* Required work *
From the line that contains "Open the cmd" to the last line of the entries, set down each line exactly as written, both ends included, with nothing else.

====================

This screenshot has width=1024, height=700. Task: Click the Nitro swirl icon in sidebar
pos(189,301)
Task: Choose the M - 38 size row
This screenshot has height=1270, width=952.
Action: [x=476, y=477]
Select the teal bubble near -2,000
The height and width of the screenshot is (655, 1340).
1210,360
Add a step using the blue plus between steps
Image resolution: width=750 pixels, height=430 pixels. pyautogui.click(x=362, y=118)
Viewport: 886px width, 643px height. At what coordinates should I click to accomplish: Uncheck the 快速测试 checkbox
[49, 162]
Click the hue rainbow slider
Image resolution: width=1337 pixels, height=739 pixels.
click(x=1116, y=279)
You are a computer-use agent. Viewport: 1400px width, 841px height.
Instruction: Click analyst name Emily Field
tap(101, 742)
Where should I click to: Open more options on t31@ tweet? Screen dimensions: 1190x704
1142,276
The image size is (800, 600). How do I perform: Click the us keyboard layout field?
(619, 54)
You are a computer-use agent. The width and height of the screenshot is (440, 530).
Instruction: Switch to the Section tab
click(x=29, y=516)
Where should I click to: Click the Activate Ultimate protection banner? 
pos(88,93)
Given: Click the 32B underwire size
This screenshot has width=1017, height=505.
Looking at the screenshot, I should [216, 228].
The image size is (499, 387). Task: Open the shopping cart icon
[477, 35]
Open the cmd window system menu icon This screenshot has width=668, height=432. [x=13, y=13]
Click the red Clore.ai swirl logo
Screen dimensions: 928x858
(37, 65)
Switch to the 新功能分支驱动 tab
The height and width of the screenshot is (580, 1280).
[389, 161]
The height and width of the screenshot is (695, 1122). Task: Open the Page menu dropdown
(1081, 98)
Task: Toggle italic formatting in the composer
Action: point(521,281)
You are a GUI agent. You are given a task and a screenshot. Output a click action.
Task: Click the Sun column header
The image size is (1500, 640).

====================

* Task response *
Open the cmd window system menu icon This screenshot has width=668, height=432. [x=13, y=13]
Click the red Clore.ai swirl logo
Screen dimensions: 928x858
(37, 65)
Switch to the 新功能分支驱动 tab
The height and width of the screenshot is (580, 1280).
[389, 161]
The height and width of the screenshot is (695, 1122). Task: Open the Page menu dropdown
(1081, 98)
Task: Toggle italic formatting in the composer
Action: point(521,281)
You are a GUI agent. You are given a task and a screenshot. Output a click action.
Task: Click the Sun column header
The image size is (1500, 640).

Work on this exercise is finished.